■ **TASK DESCRIPTION**:
Leave the pictures out, and repeat exactly every line from the one with "This screenshot has width=1388, height=868." through the end of the data below.

[Extracted data entries]
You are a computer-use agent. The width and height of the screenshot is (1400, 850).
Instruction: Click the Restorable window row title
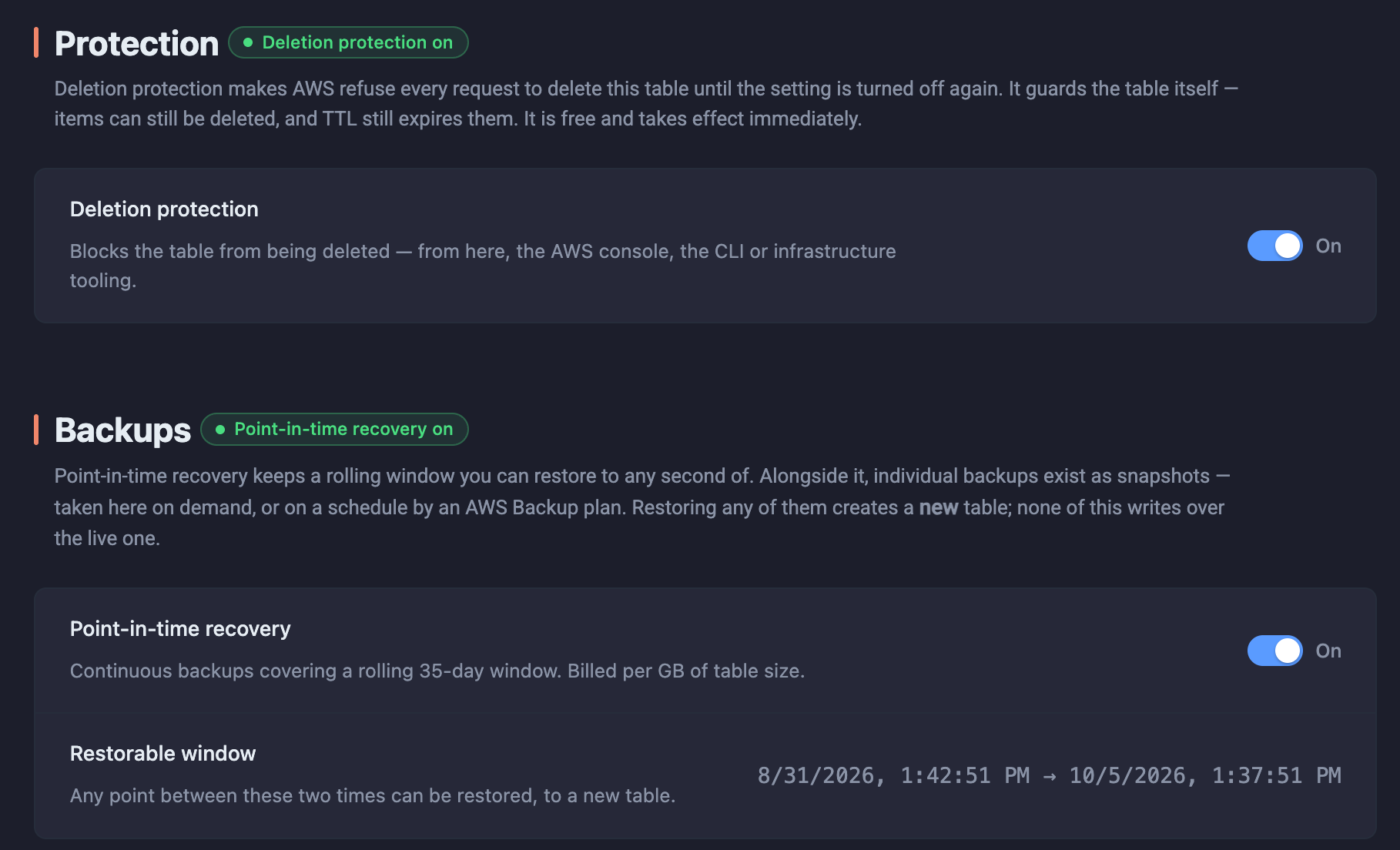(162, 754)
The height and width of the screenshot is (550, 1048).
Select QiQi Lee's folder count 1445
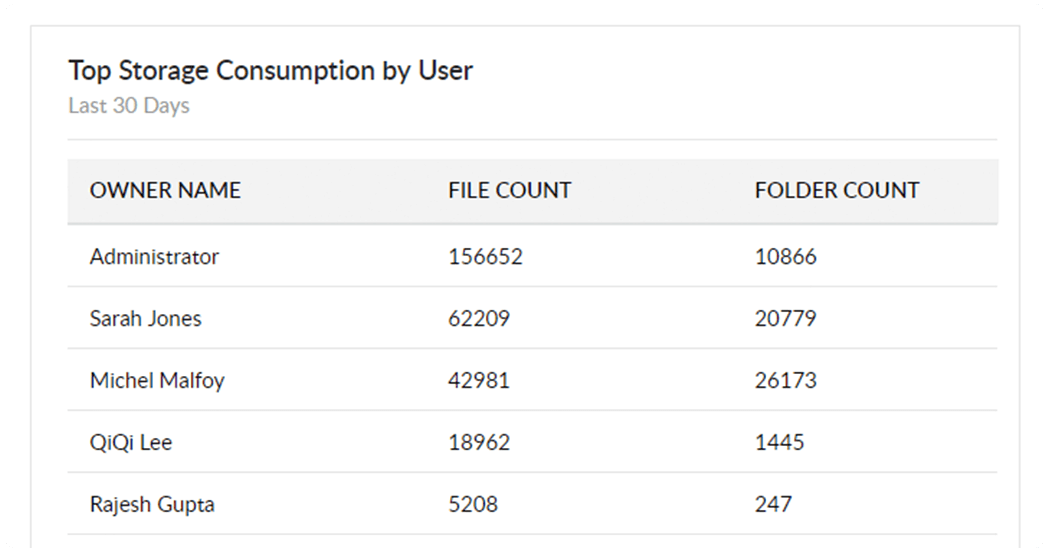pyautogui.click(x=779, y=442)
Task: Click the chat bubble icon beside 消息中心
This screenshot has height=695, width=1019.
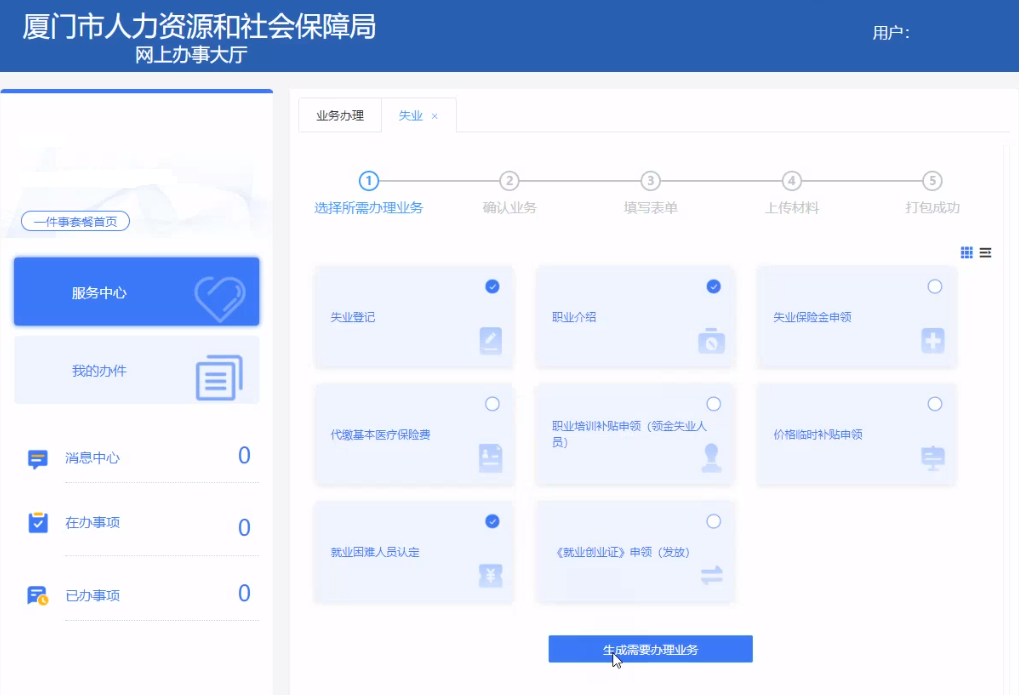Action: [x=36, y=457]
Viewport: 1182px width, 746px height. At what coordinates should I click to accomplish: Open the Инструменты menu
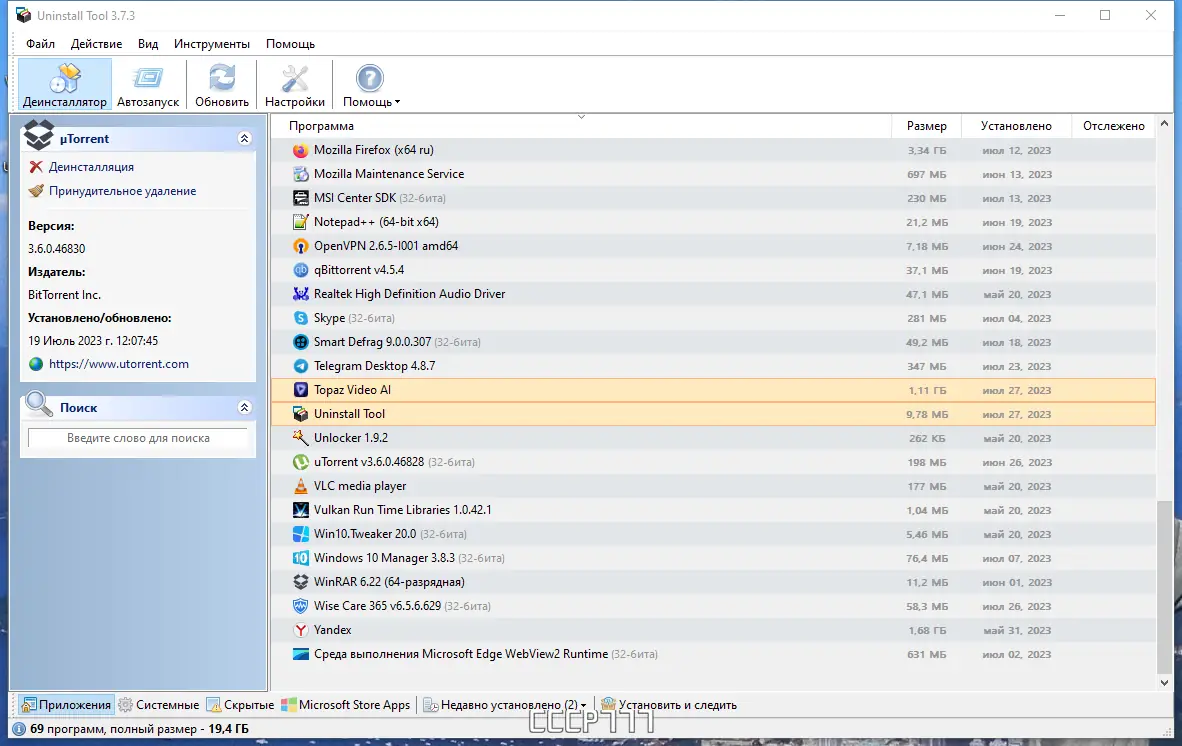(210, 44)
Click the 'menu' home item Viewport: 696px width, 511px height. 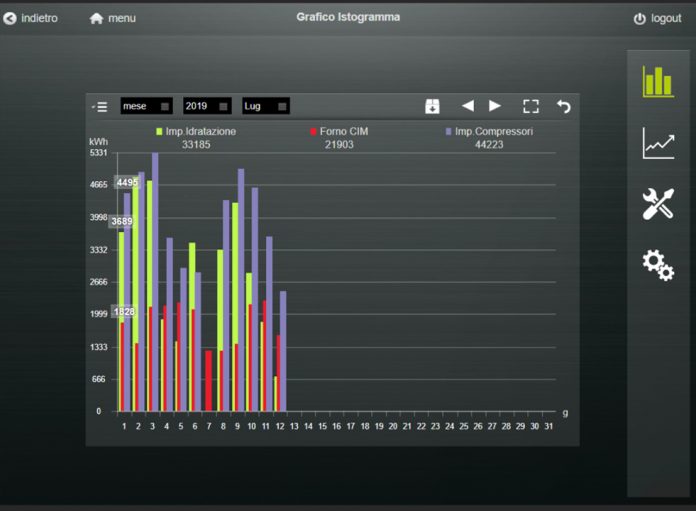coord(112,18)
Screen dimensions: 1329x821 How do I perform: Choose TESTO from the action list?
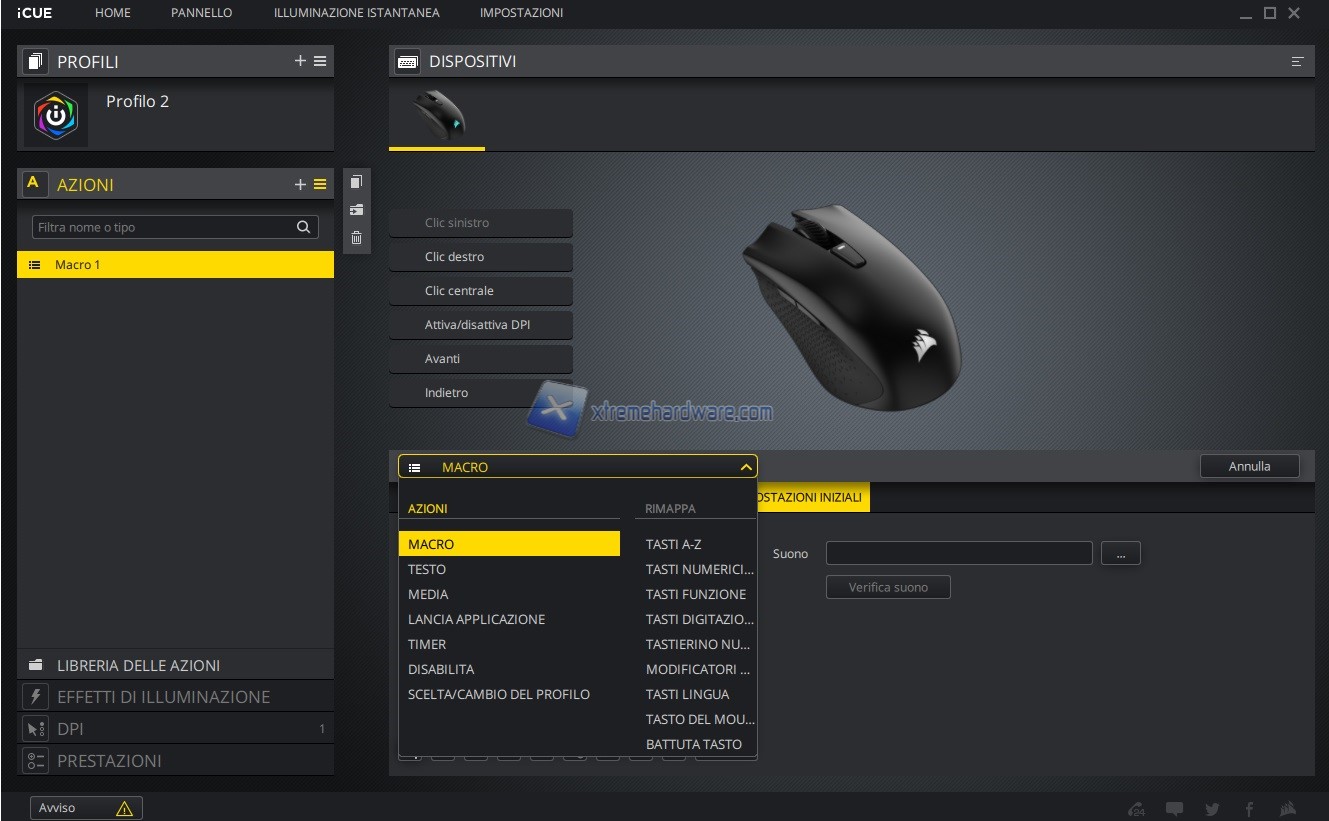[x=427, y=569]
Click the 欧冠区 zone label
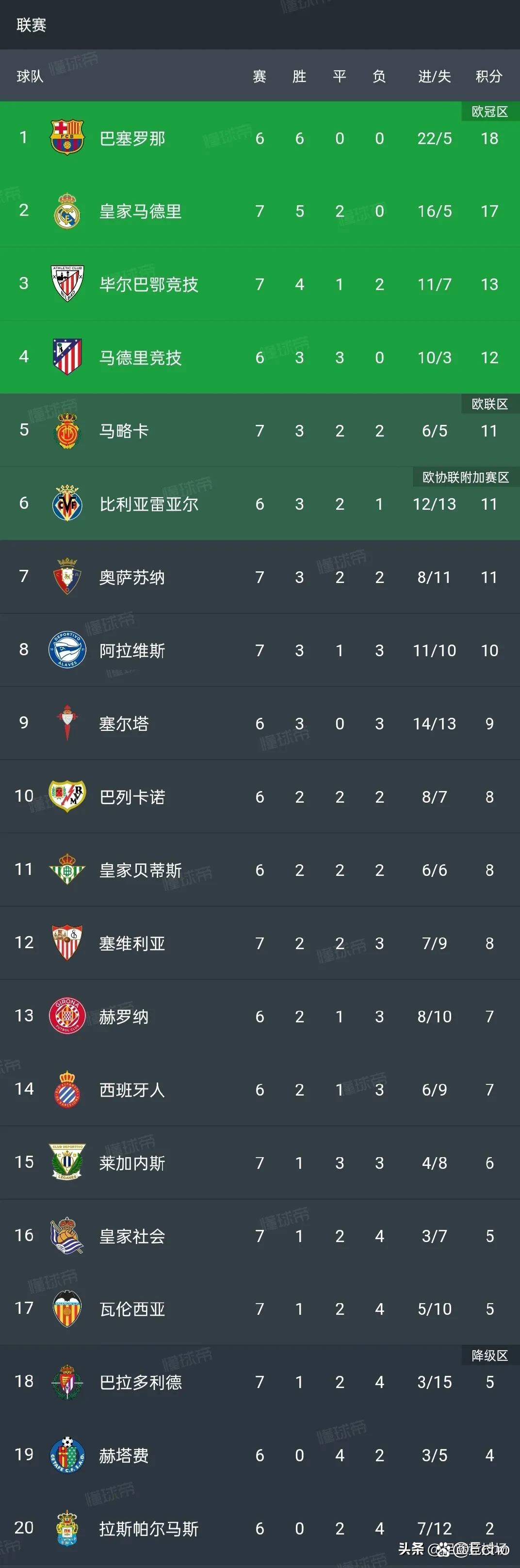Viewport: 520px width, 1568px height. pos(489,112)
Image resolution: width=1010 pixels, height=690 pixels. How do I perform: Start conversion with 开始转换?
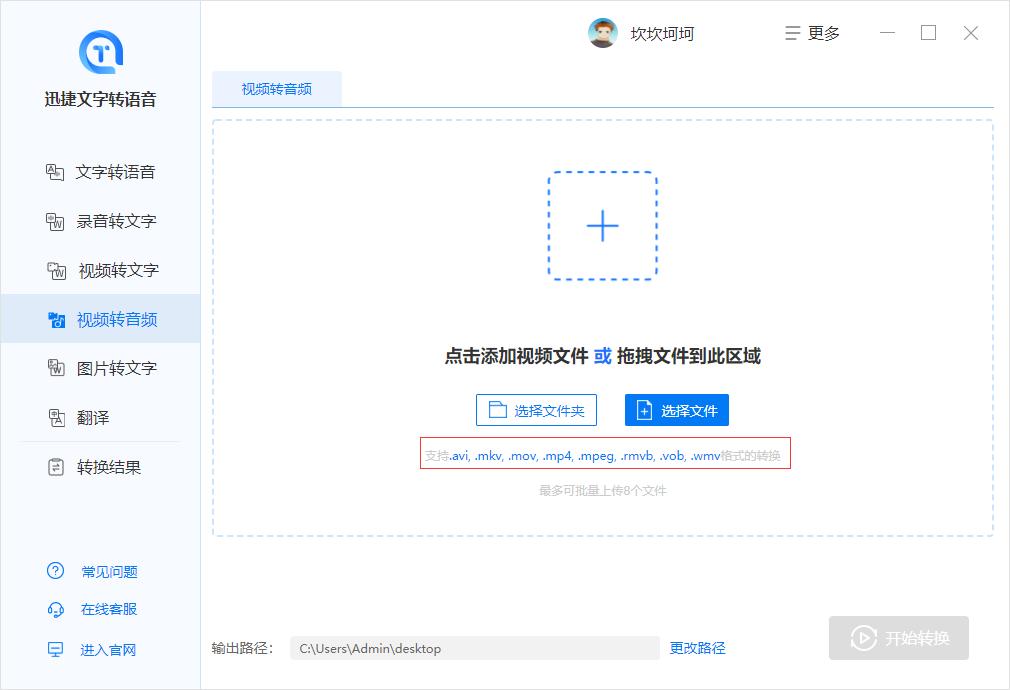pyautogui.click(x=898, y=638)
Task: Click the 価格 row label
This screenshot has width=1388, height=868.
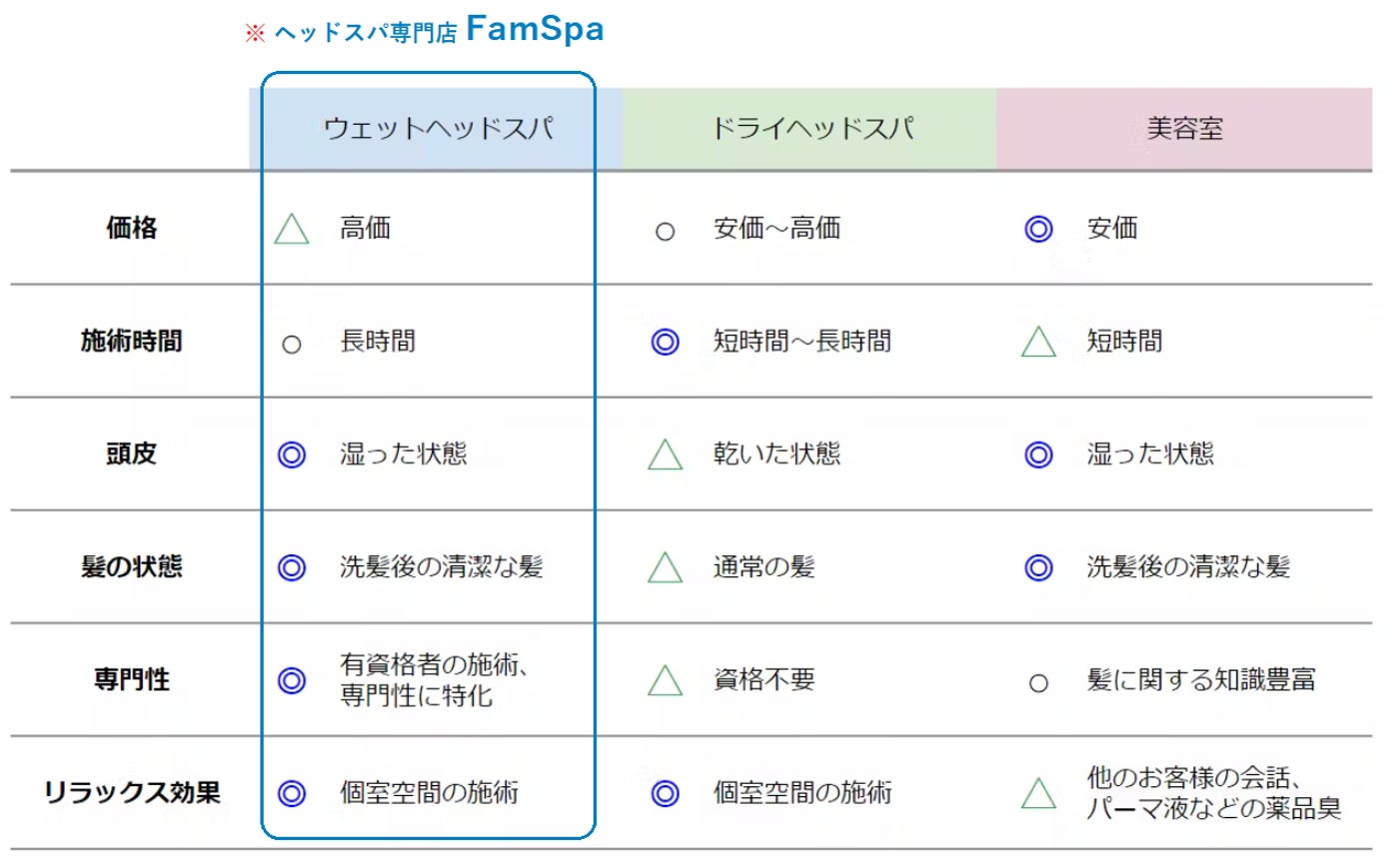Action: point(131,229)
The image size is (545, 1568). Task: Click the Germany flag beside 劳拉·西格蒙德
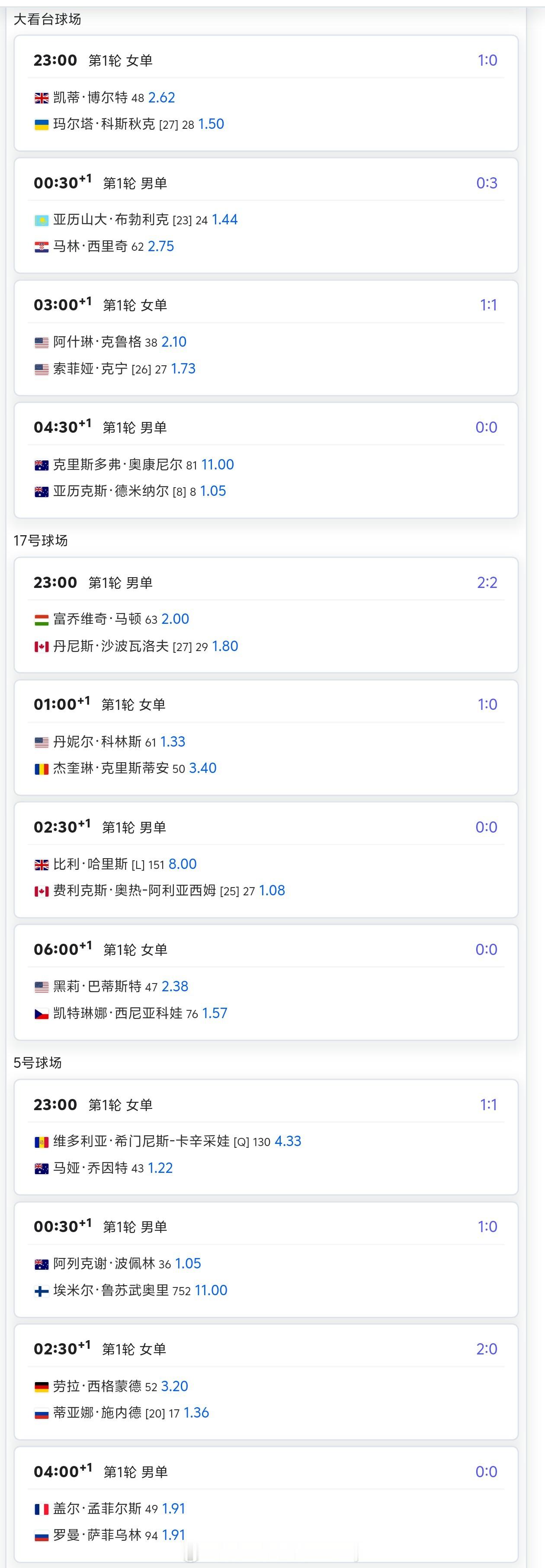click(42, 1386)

■ **RESPONSE AREA**:
This screenshot has width=1388, height=868.
Action: point(131,229)
The image size is (545, 1568). Task: Click the Germany flag beside 劳拉·西格蒙德
click(42, 1386)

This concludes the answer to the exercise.